The Suicide of Venezuela, by Joel D. Hirst.
Venezuela is slowly, and very publically, dying; an act that has spanned more than fifteen years. …
[N]ational suicide is … not the product of any one moment. But instead one bad idea, upon another, upon another and another and another and another and the wheels that move the country began to grind slower and slower; rust covering their once shiny facades. Revolution – cold and angry. Hate, as a political strategy. Law, used to divide and conquer. Regulation used to punish. Elections used to cement dictatorship. Corruption bleeding out the lifeblood in drips, filling the buckets of a successive line of bureaucrats before they are destroyed, only to be replaced time and again.

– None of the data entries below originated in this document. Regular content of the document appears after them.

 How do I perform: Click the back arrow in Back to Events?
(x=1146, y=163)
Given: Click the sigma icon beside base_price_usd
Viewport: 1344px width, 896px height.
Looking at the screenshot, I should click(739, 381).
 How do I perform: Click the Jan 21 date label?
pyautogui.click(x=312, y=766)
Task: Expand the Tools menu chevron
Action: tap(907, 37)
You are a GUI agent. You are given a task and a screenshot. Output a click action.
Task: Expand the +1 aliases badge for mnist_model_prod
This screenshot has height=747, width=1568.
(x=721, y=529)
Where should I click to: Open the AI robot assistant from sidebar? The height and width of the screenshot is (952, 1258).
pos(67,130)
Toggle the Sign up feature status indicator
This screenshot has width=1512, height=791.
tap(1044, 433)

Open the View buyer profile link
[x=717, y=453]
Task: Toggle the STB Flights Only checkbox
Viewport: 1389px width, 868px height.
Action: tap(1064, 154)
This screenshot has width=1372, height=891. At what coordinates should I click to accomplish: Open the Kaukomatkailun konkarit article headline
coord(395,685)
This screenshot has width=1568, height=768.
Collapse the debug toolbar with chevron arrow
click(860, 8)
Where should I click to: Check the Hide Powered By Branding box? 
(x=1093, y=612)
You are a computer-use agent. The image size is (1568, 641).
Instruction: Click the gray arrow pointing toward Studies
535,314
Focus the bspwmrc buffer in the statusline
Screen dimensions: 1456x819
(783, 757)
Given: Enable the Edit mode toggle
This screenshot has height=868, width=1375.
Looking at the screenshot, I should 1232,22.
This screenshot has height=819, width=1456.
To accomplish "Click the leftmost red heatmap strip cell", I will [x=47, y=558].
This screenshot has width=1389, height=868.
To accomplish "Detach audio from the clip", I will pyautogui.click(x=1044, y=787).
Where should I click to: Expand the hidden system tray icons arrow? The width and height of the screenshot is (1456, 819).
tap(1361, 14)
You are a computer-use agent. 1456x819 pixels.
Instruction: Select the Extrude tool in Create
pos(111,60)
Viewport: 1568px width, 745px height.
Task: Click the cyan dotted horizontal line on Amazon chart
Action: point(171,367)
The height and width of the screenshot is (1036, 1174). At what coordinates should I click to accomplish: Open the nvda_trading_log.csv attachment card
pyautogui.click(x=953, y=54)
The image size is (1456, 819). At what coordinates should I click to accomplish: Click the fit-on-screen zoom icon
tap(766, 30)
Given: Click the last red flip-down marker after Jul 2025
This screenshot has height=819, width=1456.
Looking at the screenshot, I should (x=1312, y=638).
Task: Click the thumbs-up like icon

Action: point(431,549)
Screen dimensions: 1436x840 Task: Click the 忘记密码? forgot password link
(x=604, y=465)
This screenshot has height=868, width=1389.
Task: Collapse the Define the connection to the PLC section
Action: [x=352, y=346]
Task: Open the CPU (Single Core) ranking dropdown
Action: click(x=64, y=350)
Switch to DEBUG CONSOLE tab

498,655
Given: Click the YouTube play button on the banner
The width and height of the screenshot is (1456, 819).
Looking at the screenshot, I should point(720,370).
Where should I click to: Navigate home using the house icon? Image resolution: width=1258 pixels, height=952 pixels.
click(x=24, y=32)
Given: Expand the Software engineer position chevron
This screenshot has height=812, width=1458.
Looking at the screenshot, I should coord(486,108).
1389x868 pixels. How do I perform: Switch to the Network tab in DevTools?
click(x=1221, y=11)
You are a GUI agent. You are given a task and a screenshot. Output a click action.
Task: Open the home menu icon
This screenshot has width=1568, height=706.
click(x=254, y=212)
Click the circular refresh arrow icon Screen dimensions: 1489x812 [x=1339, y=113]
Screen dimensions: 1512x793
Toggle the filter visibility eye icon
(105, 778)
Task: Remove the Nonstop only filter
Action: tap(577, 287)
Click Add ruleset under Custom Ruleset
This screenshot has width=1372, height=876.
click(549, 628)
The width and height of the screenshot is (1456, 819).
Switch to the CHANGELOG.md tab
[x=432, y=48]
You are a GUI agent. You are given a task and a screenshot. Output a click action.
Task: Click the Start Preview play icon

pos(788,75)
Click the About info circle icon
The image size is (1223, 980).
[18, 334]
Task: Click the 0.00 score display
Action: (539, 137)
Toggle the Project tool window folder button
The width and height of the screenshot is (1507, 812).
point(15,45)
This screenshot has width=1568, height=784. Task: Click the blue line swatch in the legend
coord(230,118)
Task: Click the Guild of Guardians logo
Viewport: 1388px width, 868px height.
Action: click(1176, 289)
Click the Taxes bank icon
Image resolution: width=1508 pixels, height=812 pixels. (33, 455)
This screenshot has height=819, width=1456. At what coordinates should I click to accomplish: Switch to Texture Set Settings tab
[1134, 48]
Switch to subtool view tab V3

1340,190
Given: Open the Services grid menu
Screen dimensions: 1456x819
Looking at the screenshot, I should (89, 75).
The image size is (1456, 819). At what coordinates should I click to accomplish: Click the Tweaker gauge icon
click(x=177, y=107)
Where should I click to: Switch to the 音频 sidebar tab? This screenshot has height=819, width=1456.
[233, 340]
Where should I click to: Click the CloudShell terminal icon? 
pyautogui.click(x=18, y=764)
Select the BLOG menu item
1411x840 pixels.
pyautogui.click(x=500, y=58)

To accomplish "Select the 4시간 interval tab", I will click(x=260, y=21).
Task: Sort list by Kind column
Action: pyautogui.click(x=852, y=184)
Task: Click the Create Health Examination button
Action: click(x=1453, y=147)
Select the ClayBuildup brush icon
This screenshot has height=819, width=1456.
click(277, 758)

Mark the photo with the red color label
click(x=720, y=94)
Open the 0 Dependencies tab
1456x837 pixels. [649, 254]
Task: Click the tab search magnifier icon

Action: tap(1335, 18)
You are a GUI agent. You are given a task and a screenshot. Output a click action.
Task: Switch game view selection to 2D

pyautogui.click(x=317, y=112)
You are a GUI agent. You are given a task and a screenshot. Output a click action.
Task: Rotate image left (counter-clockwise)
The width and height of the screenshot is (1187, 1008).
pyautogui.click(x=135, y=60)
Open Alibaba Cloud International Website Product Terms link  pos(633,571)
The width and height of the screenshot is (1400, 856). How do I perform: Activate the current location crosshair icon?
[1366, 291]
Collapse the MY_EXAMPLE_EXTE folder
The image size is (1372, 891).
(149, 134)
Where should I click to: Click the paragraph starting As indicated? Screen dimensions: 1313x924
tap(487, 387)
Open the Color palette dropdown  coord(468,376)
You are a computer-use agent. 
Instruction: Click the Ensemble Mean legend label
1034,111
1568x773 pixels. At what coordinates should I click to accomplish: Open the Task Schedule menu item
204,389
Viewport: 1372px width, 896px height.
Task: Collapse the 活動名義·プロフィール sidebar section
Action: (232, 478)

Venezuela made mistakes made before by others:
[A]n army of people smarter than me pointed out publically in journals and discussion forums and on the televisions screens and community meetings and in political campaigns that the result would only be collective national suicide. Nobody was listening.
Now life in Venezuela is much worse than it was before Chavez:
I chat with my friends, who continue to try and explain to the mindless why their misery is a direct result of one bad idea built upon the last in a great edifice of stupidity. Good men and women who are stuck in a two-decade old debate from which there is no escape. I say silent prayers for the next in the long line of political prisoners. I look at photographs of places that I knew – beaches where I went and restaurants that I frequented; covered in garbage or boarded up and stinking. I watch the videos of the nightly sacking of supermarkets that are fortuitous enough to have had a supply of something.
Bad ideas, such as too much socialism, matter:
There is no food either; they tell the people to hold on, to raise chickens on the terraces of their once-glamorous apartments. There is no water – and they give lessons on state TV of how to wash with a cup of water. The money is worthless; people now pay with potatoes, if they can find them. Doctors operate using the light of their smart phones; when there is power enough to charge them. Without anesthesia, of course – or antibiotics, like the days before the advent of modern medicine. The phone service has been cut – soon the internet will go and an all-pervading darkness will fall over a feral land
Meanwhile in Australia, many prominent trendy politically correct leftoids, who presume to know what is best for Australians and are given ample media time by the ABC, lauded the politics of Chavez. In 2007 they invited Chavez to Australia, writing:
Dear President Chávez,
We, the undersigned citizens of Australia, would like to extend a warm invitation for you to visit our country. We have watched developments in Venezuela with great interest. We have been impressed by the great effort that your government has taken to improve the living standards of the majority of Venezuelans. We have also noted with keen attention the moves that your government has begun to make to create a society based on popular participation in all spheres of society—from the workplace up to the national government.
Among the signatories, as Tim Blair noted, are some of Australia’s greatest losers:
- Andrew Ferguson, NSW Secretary, CFMEU
- Antony Loewenstein – Independent Journalist
- Dick Nichols – National Co-ordinator, Socialist Alliance
- Jakalene X – Indigenous community activist
- John Pilger – Independent Journalist
- Kerry Nettle – Australian Greens Senator for NSW
- Kerryn Williams – Editor, Green Left Weekly
- Keysar Trad – Islamic Friendship Association
- Mathew Chuk – General Secretary, National Union of Students 2007
- Natasha Stott-Despoja – SA Australian Democrats Senator
- Phillip Adams – ABC journalist, Republican of the Year 2005
Yet I will bet none of them, being politically correct, will admit that they were incorrect.